We asked several people, all of whom seem pretty good at making money in 2007, what they would buy and hold for 50 years. Their answers were instructive, to say the least.
Ralph Wanger ran the Acorn fund (LACAX) from 1970 to 2003, earning a name as one of the best small-company stock funds in the country. Wanger had three suggestions:
•High-quality Chinese art. As China grows and prospers, the Chinese will have more money for luxuries, such as art. Chinese art is already booming: A painting by Liu Xiaodong, a contemporary Chinese artist, sold for $2.7 million in November.
•Midwest farmland. A booming population is enough to make farmland valuable in 50 years. But corn, used for producing ethanol, may become increasingly valuable as oil supplies dwindle in the next half-century.
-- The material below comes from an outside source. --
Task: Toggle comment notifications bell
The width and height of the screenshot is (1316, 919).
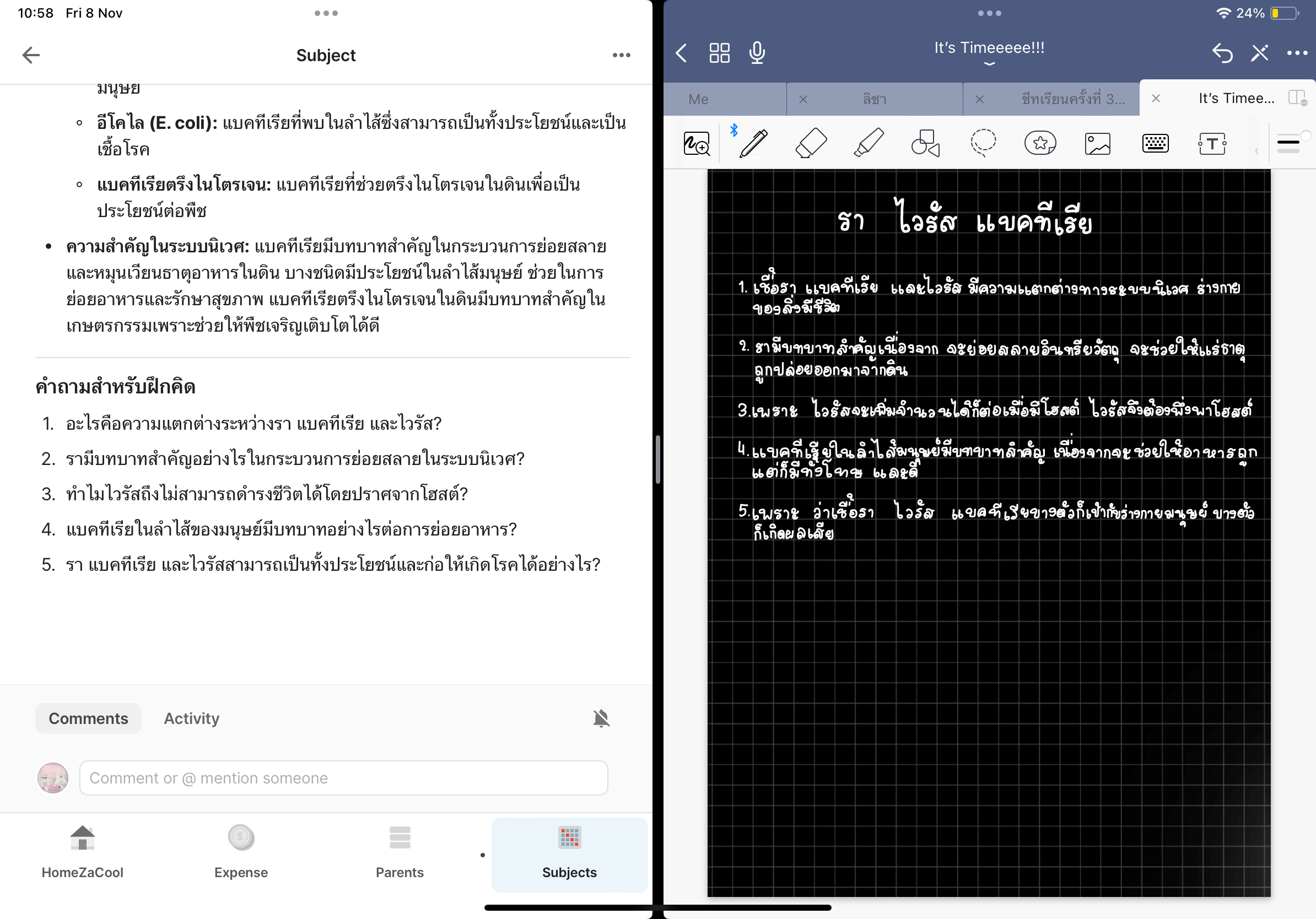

Jim Rogers, investment guru and former hedge-fund manager, likes agricultural land in Latin America, where water is reasonably plentiful.
•Urban real estate. But only if it’s near a large water supply. Wanger suggests Chicago.
Water was a major theme for many of the people we talked to. Tom Marsico, founder of the Marsico funds, suggests investing in water in the western USA, where water is already getting scarce.
Another natural resource is also likely to be in demand 50 years from now: gold. Ned Davis, head of Ned Davis Research, would put his money on gold for 2057. "One of the safest bets for the foreseeable future is that the dollar will go down, which suggests that gold will go up," he says.
Your best long-term investment is probably a low-cost stock index fund: The past 50 years, stocks have returned an average 10.73%, according to Ibbotson Associates. But if you really want to impress Ralph — or his 2057 equivalent — you might think about Chinese art, water or gold.